■ **WHAT IS EXPECTED**:
Begin the copy at the line containing "Task: Open the CPU combo box showing x64_x86" and end it at the final line of the material below, reproducing each line exactly, without images.

■ **ENTRIES SUPPLIED**:
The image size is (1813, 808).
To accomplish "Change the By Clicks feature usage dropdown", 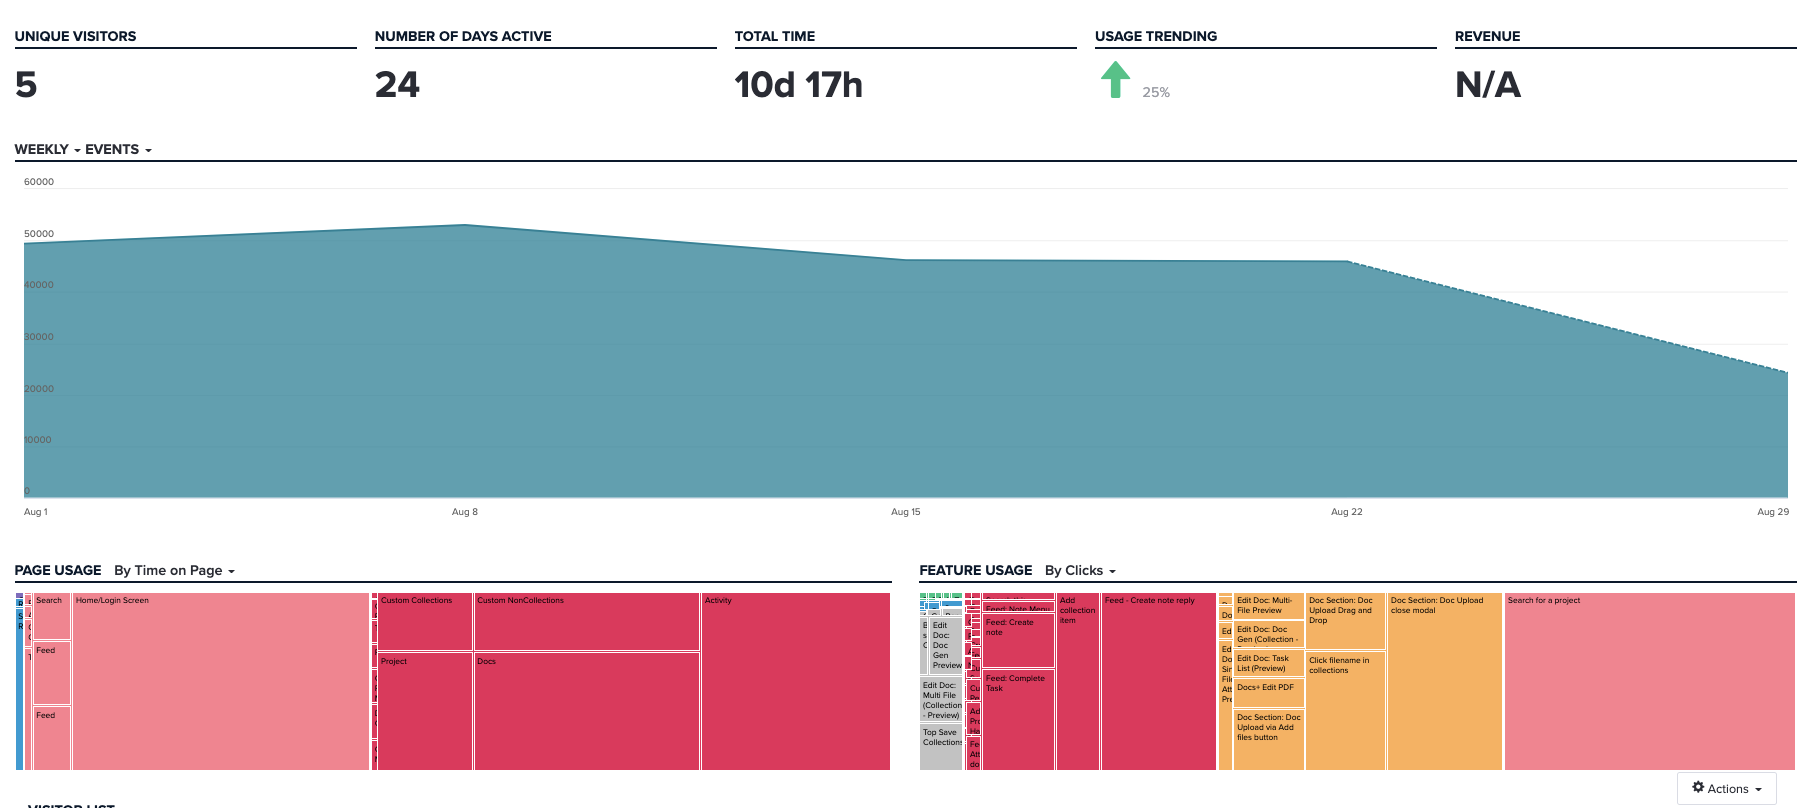I will [1080, 571].
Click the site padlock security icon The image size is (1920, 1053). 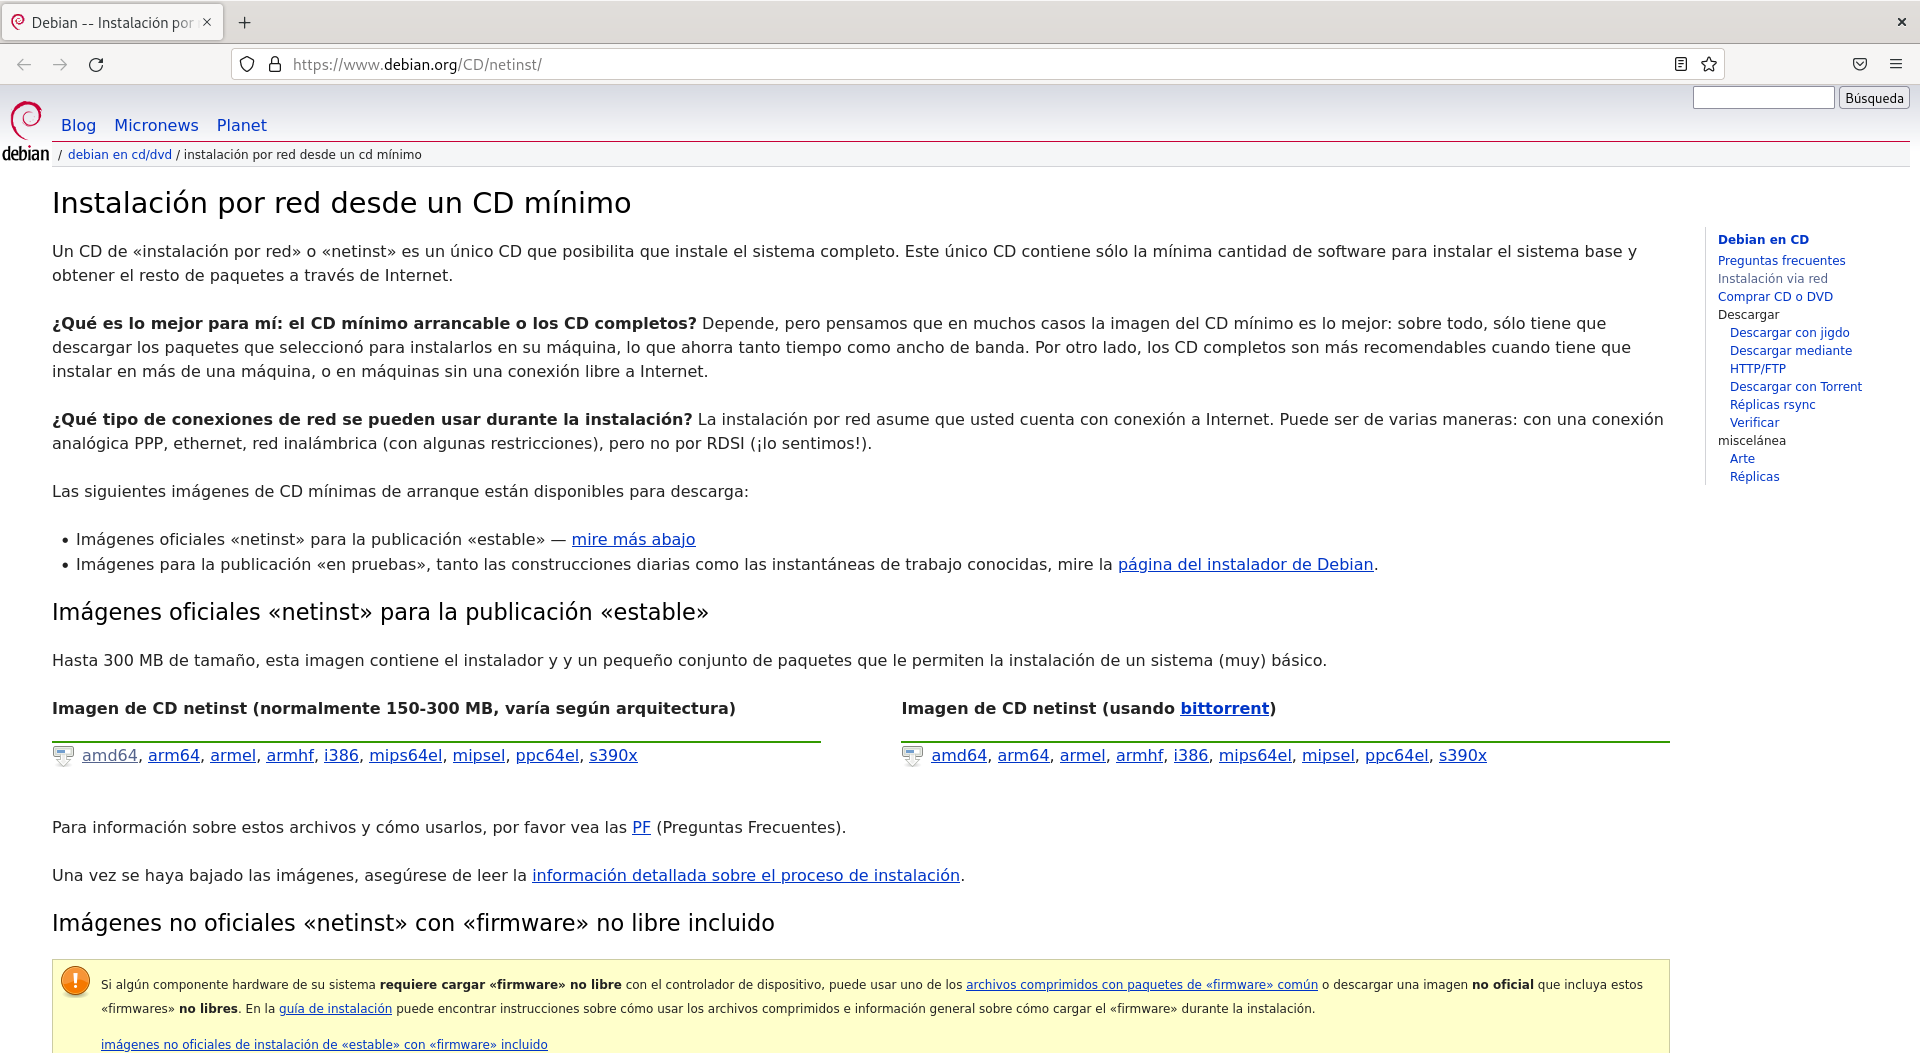(275, 65)
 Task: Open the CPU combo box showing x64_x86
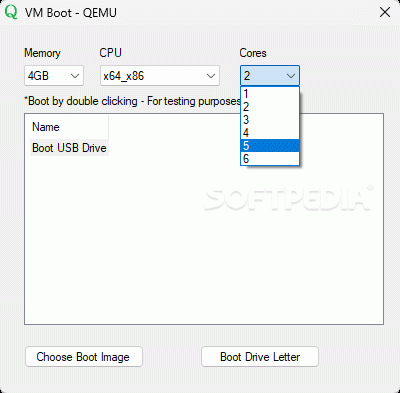160,76
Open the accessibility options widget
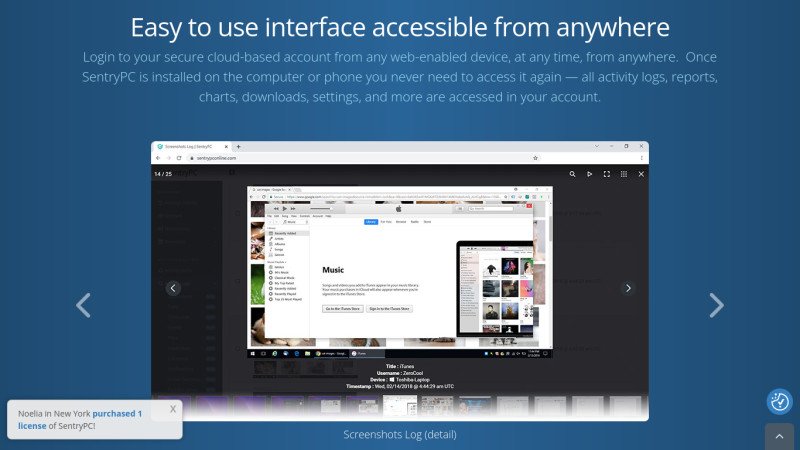The image size is (800, 450). 779,402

■ **EXERCISE RESULT**:
 Task: Open the CPU combo box showing x64_x86
160,76
Open the accessibility options widget
The image size is (800, 450). 779,402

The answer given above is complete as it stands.